[What is being asked] Please repeat the lines below exactly. Begin with the line containing "Given: Open the GET method dropdown" and go on through the line containing "Image resolution: width=500".

[Input data]
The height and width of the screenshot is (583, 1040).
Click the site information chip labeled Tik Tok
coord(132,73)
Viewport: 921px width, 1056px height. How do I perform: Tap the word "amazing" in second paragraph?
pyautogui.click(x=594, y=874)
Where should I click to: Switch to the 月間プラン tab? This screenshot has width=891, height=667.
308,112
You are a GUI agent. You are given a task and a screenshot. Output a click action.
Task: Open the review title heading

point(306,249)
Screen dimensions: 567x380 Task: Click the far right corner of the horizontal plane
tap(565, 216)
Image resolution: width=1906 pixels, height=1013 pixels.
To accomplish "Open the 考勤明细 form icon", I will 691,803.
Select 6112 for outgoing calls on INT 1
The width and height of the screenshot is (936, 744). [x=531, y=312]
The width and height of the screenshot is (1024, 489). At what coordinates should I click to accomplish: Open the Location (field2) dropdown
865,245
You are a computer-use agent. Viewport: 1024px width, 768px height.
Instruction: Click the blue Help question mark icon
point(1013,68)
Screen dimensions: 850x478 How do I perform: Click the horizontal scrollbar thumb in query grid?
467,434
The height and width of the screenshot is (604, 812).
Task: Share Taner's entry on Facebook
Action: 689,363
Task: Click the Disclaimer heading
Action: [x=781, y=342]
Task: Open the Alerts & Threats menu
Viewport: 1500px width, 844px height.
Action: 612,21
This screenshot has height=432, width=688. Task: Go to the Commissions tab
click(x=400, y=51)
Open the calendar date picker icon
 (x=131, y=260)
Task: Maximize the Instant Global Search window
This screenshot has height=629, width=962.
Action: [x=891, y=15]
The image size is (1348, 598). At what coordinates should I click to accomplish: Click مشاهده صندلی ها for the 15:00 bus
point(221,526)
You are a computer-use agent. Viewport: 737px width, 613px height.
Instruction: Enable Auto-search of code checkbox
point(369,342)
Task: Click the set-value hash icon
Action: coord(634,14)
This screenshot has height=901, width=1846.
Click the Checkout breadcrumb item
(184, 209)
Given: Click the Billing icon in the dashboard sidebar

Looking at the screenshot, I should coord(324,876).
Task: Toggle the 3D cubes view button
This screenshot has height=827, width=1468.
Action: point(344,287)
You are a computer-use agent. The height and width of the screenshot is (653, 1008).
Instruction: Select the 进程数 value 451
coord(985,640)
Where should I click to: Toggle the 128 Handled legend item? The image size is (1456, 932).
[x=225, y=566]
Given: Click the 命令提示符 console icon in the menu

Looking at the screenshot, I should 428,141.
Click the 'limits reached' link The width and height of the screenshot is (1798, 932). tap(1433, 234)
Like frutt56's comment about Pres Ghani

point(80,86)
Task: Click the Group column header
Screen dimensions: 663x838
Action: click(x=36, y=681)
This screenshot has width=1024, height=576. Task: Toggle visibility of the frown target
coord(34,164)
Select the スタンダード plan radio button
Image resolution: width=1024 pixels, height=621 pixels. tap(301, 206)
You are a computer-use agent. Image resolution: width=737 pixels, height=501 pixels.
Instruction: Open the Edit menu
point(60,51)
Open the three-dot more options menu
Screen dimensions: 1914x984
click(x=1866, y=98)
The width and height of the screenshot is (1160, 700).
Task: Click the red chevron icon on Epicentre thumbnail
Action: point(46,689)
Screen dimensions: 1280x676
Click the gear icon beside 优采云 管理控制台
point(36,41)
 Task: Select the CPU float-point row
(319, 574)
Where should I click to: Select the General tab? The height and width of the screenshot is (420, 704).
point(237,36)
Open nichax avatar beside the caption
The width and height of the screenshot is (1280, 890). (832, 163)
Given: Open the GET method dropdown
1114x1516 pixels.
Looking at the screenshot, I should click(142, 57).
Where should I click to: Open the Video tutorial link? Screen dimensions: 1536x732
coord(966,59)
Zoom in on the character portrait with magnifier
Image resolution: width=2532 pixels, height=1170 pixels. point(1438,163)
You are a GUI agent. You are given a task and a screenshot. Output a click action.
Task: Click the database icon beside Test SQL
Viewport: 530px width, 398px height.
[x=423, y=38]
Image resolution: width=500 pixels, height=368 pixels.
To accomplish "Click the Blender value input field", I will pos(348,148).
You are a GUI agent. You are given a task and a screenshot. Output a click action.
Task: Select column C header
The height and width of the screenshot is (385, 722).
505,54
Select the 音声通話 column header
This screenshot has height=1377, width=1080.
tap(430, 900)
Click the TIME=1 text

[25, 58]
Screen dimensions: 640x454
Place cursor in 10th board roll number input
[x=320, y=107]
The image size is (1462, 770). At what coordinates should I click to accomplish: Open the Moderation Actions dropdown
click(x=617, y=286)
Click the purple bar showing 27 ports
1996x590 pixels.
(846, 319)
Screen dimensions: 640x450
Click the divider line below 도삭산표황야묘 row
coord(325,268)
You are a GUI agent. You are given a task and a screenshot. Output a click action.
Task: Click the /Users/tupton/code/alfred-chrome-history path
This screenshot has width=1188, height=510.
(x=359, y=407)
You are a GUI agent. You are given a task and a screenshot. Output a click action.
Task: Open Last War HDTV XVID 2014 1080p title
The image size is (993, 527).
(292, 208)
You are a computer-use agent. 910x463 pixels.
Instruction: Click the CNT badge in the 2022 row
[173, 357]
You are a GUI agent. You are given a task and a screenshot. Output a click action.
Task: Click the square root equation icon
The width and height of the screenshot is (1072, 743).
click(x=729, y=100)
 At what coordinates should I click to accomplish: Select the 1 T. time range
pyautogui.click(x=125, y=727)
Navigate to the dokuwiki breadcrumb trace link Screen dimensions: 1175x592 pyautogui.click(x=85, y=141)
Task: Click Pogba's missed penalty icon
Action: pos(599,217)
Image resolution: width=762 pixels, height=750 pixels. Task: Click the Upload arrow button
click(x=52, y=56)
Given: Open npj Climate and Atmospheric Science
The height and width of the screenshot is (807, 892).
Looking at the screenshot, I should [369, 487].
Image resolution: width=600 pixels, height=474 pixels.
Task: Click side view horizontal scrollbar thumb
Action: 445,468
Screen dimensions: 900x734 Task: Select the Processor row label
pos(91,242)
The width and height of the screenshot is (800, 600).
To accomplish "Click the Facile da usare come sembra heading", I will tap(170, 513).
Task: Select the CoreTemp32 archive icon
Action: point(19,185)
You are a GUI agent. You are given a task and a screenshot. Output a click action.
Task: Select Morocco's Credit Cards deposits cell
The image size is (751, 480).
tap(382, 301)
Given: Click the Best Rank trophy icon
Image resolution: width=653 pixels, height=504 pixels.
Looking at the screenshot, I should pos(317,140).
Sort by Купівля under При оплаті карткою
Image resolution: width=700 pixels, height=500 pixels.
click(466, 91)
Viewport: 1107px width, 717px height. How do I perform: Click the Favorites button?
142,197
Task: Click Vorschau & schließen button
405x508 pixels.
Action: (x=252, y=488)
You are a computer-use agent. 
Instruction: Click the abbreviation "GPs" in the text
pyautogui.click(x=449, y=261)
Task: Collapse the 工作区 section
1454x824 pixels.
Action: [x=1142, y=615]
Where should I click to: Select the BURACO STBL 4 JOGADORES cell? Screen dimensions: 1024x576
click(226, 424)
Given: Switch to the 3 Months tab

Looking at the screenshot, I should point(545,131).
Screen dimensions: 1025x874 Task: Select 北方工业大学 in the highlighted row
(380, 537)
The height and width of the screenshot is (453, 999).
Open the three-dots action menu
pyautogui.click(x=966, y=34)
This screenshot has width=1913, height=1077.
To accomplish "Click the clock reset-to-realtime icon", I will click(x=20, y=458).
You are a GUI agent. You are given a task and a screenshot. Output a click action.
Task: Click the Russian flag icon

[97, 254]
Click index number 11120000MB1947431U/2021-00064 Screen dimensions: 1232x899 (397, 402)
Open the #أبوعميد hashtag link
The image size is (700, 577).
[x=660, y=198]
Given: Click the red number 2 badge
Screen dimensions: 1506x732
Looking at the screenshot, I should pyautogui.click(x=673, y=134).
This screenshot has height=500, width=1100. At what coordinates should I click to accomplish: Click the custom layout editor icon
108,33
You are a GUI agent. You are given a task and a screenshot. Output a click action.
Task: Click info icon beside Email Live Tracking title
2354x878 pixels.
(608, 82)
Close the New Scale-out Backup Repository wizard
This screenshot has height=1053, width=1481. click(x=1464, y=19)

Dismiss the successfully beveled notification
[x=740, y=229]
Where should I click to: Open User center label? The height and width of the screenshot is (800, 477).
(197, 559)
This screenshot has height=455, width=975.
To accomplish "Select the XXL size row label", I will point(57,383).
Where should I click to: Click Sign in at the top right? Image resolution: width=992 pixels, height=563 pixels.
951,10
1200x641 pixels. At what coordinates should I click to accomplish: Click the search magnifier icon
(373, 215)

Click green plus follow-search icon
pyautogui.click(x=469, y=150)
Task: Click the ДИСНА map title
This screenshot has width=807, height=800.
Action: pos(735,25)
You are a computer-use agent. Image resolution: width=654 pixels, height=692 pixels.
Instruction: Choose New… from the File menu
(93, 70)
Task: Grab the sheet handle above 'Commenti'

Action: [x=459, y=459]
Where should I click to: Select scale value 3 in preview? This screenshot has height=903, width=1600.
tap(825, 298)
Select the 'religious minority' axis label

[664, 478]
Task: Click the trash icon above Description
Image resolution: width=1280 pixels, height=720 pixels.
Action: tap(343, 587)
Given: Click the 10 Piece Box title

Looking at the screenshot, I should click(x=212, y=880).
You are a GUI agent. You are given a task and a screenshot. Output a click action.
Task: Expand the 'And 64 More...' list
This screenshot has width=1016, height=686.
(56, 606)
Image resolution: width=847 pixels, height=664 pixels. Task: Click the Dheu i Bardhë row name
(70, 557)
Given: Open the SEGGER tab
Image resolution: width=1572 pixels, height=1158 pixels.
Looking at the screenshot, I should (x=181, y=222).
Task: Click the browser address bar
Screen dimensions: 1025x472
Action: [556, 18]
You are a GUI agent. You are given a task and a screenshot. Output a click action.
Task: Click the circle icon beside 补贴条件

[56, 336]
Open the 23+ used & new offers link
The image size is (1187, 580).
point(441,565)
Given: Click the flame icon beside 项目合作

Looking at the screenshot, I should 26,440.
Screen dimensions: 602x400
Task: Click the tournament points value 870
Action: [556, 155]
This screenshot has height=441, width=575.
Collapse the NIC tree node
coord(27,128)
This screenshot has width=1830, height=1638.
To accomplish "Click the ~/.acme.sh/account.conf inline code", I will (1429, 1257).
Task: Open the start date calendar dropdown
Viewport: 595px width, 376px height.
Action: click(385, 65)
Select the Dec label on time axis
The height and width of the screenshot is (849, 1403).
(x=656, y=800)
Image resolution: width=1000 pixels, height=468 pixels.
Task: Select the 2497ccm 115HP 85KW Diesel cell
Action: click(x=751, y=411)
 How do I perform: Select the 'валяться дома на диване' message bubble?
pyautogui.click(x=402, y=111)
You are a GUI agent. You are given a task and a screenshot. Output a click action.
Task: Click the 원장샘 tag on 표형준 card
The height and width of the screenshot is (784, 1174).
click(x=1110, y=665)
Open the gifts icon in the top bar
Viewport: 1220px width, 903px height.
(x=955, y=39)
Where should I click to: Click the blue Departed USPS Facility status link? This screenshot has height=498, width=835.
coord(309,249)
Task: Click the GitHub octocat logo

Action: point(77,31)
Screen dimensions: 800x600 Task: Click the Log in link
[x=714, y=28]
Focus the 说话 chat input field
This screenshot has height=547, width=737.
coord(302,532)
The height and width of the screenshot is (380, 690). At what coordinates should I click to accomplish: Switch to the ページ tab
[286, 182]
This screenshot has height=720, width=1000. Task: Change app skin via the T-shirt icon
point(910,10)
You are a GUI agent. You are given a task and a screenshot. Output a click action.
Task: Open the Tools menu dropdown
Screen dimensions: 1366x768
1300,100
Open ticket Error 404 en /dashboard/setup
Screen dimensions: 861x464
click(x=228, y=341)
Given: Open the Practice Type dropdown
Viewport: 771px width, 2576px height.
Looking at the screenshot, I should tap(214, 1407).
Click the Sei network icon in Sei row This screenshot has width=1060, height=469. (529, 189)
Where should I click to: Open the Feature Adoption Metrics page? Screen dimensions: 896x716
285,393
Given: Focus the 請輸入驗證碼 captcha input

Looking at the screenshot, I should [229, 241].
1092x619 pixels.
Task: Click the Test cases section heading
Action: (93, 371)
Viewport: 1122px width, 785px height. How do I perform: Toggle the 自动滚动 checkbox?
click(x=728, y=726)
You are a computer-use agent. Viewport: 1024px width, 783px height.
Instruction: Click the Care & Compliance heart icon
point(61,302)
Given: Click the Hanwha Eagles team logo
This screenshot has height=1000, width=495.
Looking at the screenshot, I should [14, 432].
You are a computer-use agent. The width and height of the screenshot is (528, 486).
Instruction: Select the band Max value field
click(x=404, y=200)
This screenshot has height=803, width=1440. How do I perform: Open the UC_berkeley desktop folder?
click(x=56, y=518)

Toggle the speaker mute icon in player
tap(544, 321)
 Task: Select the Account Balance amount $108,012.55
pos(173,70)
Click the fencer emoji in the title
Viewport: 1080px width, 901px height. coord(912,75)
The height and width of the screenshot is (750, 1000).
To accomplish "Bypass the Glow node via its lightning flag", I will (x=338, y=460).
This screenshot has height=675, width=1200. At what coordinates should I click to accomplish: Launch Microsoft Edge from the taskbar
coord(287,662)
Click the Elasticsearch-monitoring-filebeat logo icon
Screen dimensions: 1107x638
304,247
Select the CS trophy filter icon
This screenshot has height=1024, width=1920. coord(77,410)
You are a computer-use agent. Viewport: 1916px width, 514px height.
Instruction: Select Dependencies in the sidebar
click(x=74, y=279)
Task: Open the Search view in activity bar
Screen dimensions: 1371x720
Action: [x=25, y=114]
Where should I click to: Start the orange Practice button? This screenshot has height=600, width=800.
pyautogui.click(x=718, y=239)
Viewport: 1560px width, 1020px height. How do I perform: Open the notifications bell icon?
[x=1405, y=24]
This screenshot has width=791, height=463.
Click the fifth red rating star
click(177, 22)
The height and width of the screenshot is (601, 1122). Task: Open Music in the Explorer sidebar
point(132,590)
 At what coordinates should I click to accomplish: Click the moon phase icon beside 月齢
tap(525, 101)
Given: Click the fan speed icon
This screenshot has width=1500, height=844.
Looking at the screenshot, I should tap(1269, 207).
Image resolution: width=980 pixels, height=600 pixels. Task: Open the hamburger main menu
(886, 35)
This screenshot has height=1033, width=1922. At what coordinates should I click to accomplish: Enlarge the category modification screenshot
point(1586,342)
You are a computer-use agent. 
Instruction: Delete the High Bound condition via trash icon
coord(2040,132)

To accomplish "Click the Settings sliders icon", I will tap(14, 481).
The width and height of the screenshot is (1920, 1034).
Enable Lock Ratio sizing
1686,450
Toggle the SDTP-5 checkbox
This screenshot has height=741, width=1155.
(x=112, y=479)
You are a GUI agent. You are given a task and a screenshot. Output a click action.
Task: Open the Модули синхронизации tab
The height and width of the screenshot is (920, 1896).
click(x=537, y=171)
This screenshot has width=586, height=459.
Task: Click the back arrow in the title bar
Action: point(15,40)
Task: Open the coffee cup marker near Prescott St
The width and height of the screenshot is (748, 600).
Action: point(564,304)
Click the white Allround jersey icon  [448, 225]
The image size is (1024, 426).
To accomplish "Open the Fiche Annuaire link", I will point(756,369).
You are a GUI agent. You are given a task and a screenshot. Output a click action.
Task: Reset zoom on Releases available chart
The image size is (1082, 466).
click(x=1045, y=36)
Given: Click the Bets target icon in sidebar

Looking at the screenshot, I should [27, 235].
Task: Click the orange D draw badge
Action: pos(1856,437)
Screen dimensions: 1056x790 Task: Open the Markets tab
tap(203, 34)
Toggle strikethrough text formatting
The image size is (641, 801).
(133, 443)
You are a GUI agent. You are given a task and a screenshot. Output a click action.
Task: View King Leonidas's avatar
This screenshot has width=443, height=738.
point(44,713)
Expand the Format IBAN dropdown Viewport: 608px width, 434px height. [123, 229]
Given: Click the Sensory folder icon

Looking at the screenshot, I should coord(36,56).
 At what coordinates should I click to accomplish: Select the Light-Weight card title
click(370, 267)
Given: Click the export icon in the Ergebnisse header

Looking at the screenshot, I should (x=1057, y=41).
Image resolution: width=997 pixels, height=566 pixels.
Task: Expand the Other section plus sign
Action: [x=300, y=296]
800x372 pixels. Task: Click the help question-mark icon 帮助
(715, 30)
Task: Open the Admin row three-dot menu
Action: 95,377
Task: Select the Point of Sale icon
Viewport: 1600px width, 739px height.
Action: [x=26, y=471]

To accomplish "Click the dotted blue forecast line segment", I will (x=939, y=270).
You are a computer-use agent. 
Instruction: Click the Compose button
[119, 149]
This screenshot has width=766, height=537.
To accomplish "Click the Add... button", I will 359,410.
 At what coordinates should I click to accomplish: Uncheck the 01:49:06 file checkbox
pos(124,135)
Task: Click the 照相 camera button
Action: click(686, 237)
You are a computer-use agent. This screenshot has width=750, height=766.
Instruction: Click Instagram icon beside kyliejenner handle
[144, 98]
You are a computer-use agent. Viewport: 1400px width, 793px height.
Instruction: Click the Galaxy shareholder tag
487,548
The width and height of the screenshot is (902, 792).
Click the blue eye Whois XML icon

[Solution]
Given: Open the GET method dropdown
1114x1516 pixels.
Looking at the screenshot, I should click(142, 57).
Where should I click to: Open the Video tutorial link? Screen dimensions: 1536x732
coord(966,59)
Zoom in on the character portrait with magnifier
Image resolution: width=2532 pixels, height=1170 pixels. point(1438,163)
You are a GUI agent. You are given a task and a screenshot. Output a click action.
Task: Click the database icon beside Test SQL
Viewport: 530px width, 398px height.
[x=423, y=38]
Image resolution: width=500 pixels, height=368 pixels.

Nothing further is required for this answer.